Wenn Menschen sagen »Ich habe keine Lust!«, dann ist das ein Hinweis. Am Beginn des Industriezeitalters, in dem die Arbeitszeit von der Freizeit gewaltsam getrennt wurde, wurde auch die entfremdete lustfeindliche Arbeit in der Fabrik, dem Büro von der lustvollen Selbstverwirklichung in der Freizeit, dem Hobby, dem Kleingarten getrennt. Dass Arbeit keinen Spass machte, galt geradezu als Eigenart dieser Arbeit, schließlich wurde man ja dafür bezahlt. Natürlich gilt das in der modernen Wissensgesellschaft nur noch marginal. Arbeit und Freizeit, entfremdete und selbstbestimmte Arbeit fließen wieder zusammen.

Identität

Ein flüchtiger Blick auf einen Fußballfan oder einen Fan-Shop zeigt, wozu ein Mensch bereit ist, um seine Identität mit Hilfe der Symbole seines Klubs zu demonstrieren, da wird sich mit bestimmten Farben das Gesicht und andere Körperteile bemalt, zahllose Schals, T-Shirts und Hosen werden übereinander gezogen, Frisuren kopiert, Zeitungen gehalten und gelesen, Fachbegriffe benutzt, sich als Teil einer größeren Gemeinschaft an der Laola-Welle beteiligt. Alles um zu zeigen: Ich gehöre dazu, Ich bin = X Fan. Als Fan ist unser Teilnehmer plötzlich etwas. Auf der anderen Seite der Gleichung Ich = ? wird das Fragezeichen durch harte Fakten ersetzt. Teilnehmer und Teilnehmerinnen denken immer über sich nach, sie sind selbstreferentiell: »Wer bin ich? Was bringt mir das? Ich bin Tischler, wer ist mehr!«

Transfer

Und wie ist das nun mit dem Leben zwischen den Fußballspielen? Gibt es einen Transfer ins wirkliche Leben? Erhalten sich die Botschaften des Fußballspiels auch außerhalb des Referenzsystems »Fußball«? Nun, es gibt bekanntlich eine komplette Fußballkultur und Fußballwirtschaft. Es wird viel Geld verdient. Aber auch persönlich kommt für unsere Teilnehmerinnen und Teilnehmer was heraus. Sie erlernen, mit Frustration umzugehen, mit Erfolgen, Neid, sie spielen selbst Fußball, sie erlernen nicht nur die Zahlen, Daten und Fakten, sie lernen auch, sich Zahlen, Daten und Fakten zu merken und diese zu reproduzieren. Es ist ein wesentlicher Bestandteil des Lernprozesses, den Wechsel des Kontextes vom Spiel in die Arbeitswelt, von der Schule in die Werkstatt, von der geschützten Atmosphäre der Lerninstitution in die raue Welt des Unternehmens vorzubereiten und zu unterstützen.

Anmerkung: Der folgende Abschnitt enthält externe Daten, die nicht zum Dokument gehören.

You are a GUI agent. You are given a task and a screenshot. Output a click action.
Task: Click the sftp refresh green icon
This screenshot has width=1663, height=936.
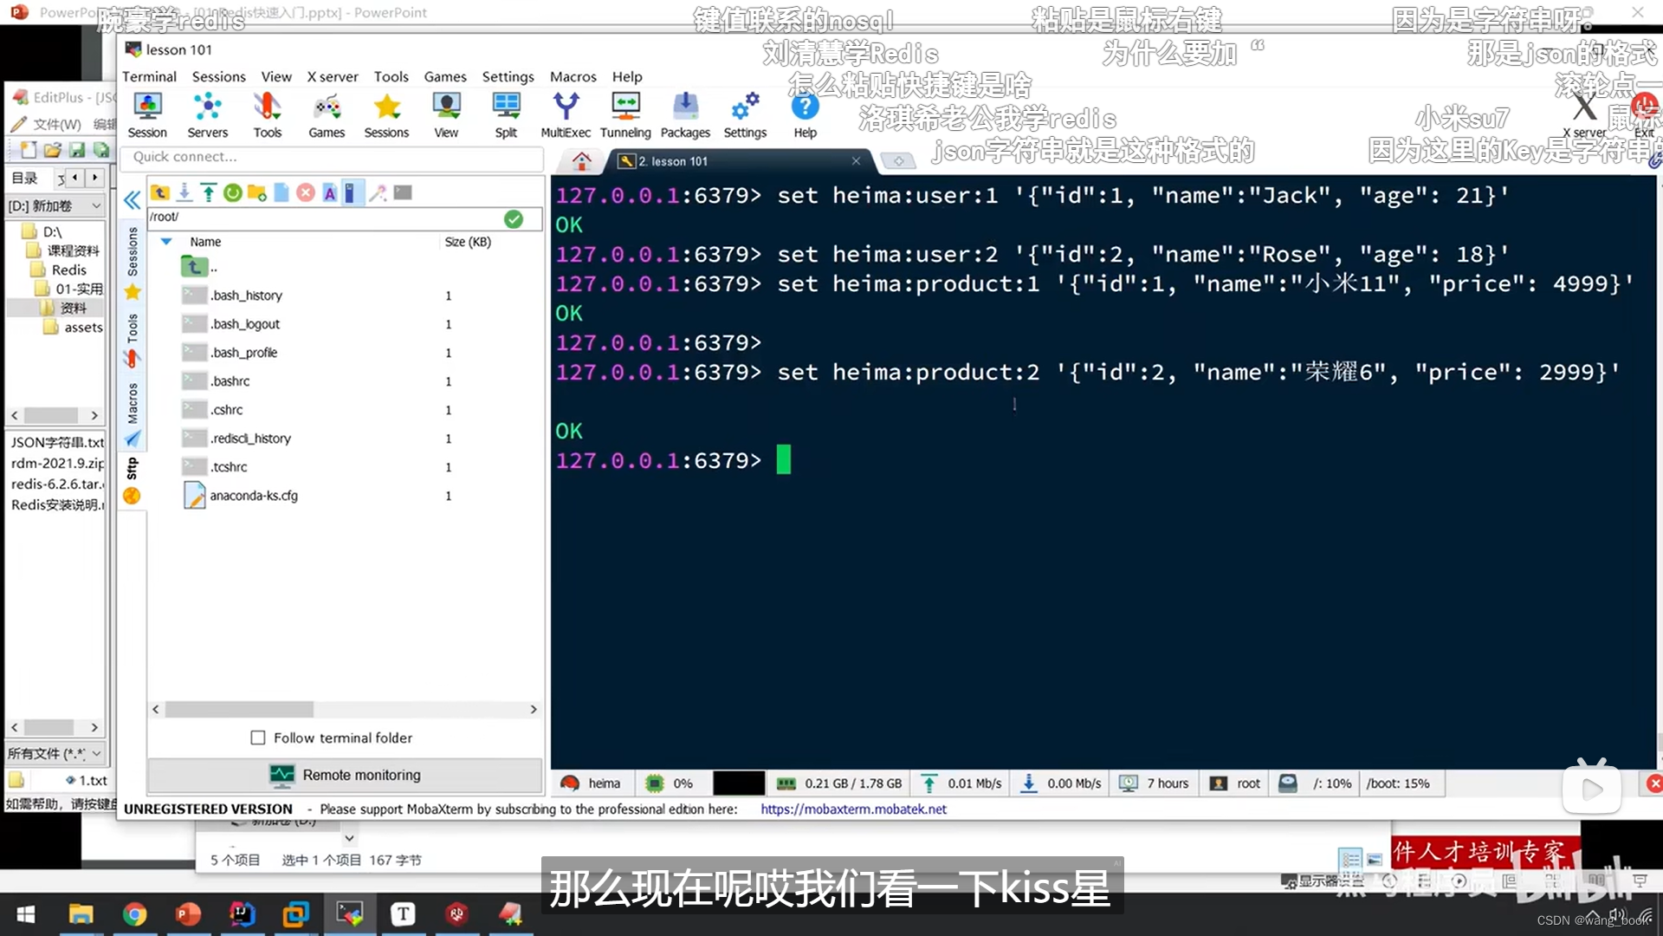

Abbildung 1.3: Status-Lust-Identität-MindMap

Status, Lust und Identität sind in der Wirklichkeit Ungetrenntes. Das heißt, dass jede Veränderung in der Identität eine Statusveränderung und einen Lustausstoss zur Folge hat, dass jede Statusveränderung eine Veränderung der Identität und einen Lustausstoss und dass jeder Lustgewinn oder jeder Lustverlust (Frust) eine Statusveränderung und eine Identitätsveränderung nach sich zieht.

Status, Lust und Identität können zwar unabhängig voneinander gedacht werden, aber nicht unabhängig voneinander existieren. Die Methoden in diesem Buch stimulieren oft die eine Seite der Motivation, um die andere Seite zu verändern.